▶ **Problem statement**
Print the data again, exactly.

-------- Information given

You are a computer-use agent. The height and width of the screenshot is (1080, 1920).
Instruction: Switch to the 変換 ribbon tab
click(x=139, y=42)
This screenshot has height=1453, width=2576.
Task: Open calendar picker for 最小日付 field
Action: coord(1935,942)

----------------

▶ **Answer to this problem**
You are a computer-use agent. The height and width of the screenshot is (1080, 1920).
Instruction: Switch to the 変換 ribbon tab
click(x=139, y=42)
This screenshot has height=1453, width=2576.
Task: Open calendar picker for 最小日付 field
Action: coord(1935,942)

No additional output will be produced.